The numerous advantages of the solid oxide fuel cells with low operation temperature (LT-SOFCs)   and  many challenges  for renewable energy appeared to be not used and these devices are still far from replacing well-established energy sources in automotive industry.  Many  obstacles  are on  the way to their commercialization and main of them is  high cost of  a manufacturing  equipment  for deposition  on the porous Ni-YSZ anode of  an  impermeable YSZ electrolyte with thickness around 1 um.  Such thickness offers a sufficient  ionic conductivity  around 1.0 W/cm ² at  a reduced operation temperature below 600^oC.  However, a deposited  thin  electrolyte can inherit porosity of substrate.  On other hand, clogging of pores during deposition can interrupt   delivery of fuel to the anode-electrolyte interface and drain  of byproducts of  electro- catalytic  reactions.   Required   performance of such film  can  be  achieved using  a method of  Glanced Angle Deposition (GLAD)  provided by  Pulsed Laser Deposition (PLD).  Because of  high cost of the PLD equipment  manufacturing of the LT-SOFCs is limited   just with  the laboratory scale.  

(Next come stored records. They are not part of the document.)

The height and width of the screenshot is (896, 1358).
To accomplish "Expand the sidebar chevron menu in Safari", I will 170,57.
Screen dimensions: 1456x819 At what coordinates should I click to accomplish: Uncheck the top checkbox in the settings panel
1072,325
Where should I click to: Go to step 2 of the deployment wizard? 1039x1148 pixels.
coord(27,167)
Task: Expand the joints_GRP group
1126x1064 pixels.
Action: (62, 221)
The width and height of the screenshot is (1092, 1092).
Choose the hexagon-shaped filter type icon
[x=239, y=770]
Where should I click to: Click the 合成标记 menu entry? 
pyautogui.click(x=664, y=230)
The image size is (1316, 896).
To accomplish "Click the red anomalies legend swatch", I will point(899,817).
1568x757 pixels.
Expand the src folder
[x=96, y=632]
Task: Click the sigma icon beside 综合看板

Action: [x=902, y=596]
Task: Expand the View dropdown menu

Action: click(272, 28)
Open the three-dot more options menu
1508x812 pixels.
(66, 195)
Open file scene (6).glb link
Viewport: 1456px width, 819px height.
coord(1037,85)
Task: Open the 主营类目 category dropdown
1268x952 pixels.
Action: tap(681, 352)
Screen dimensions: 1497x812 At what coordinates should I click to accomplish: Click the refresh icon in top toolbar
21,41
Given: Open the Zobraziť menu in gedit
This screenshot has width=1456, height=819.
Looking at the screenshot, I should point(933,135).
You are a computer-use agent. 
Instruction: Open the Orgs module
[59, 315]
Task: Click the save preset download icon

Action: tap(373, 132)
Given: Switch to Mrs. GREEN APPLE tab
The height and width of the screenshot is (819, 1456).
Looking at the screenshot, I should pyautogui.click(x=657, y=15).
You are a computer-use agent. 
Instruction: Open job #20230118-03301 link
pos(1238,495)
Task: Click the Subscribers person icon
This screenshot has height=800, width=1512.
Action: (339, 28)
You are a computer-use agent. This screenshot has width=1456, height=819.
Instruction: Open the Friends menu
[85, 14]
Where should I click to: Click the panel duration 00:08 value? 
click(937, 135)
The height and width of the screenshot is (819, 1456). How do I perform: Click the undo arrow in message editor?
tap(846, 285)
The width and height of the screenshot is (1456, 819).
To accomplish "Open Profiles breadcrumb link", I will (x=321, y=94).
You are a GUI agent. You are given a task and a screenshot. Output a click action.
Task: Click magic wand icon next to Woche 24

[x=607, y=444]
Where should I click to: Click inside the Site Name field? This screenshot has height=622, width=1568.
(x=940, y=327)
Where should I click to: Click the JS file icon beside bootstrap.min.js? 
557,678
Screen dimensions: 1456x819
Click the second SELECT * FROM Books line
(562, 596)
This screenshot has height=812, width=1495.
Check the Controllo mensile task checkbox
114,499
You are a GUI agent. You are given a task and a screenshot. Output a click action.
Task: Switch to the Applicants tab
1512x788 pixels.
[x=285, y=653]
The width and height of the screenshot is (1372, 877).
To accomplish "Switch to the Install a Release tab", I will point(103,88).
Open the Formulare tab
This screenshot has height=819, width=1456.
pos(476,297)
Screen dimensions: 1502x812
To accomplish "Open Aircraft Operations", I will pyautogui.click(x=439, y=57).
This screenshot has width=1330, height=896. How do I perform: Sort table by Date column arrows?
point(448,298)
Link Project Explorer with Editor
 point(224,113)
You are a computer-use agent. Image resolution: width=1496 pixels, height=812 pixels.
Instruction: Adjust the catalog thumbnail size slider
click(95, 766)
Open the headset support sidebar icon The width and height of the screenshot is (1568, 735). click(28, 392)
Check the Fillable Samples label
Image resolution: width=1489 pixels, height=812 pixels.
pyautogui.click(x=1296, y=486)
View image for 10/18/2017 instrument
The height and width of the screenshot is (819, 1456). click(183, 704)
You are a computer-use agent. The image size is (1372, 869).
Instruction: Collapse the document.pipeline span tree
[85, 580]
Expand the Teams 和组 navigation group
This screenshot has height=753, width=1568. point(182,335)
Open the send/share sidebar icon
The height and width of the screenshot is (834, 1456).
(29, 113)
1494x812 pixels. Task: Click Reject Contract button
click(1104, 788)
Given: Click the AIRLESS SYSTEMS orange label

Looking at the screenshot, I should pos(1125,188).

   Nanocoating Plasma Systems Inc (NPS)   challenges   the  expensive and low productive PLD method   with  an Atmospheric Vapor   Deposition  (AVP).  Such  chamber-less method uses  an  AP-ICP focused plasma beam  designed to  replace laser.  The AP-ICP beam can serve as a source of directed thermal energy as well as the carrier of the  focused  YSZ vapor stream.  Vapor is generated due to  melting and vaporization of a  commercial nanopowder of YSZ  injected into the high temperature plasma.  As  the carrier of the thermal energy  this beam can also provide   a post-deposition  sintering  for transition of an amorphous layers in the nanocrystallines   growing  laterally  in order to overlap the pores. The  plasma beam with crossover with the sub- millimeter  size is  generated   from the ICP torch  sustained by the  saddle RF antenna with the transversal RF magnetic field.  This torch is  narrowed by an  aerodynamic nozzle and the ejected beam is  focused  by  electric field between  a spatial charge of dense plasma at  the exit of the nozzle  and  a grounded extractor.  Diameter of deposition spot is controlled by distance  between exit of the nozzle and the extractor.  It depends also on the  RF power applied to the antenna and gas flow rate.  Deposition in atmosphere is complicated by ambient  nitrogen hindering process of   nucleation.   Adding of hydrogen in the argon flow and elevating of temperature of substrate    mitigate such effect.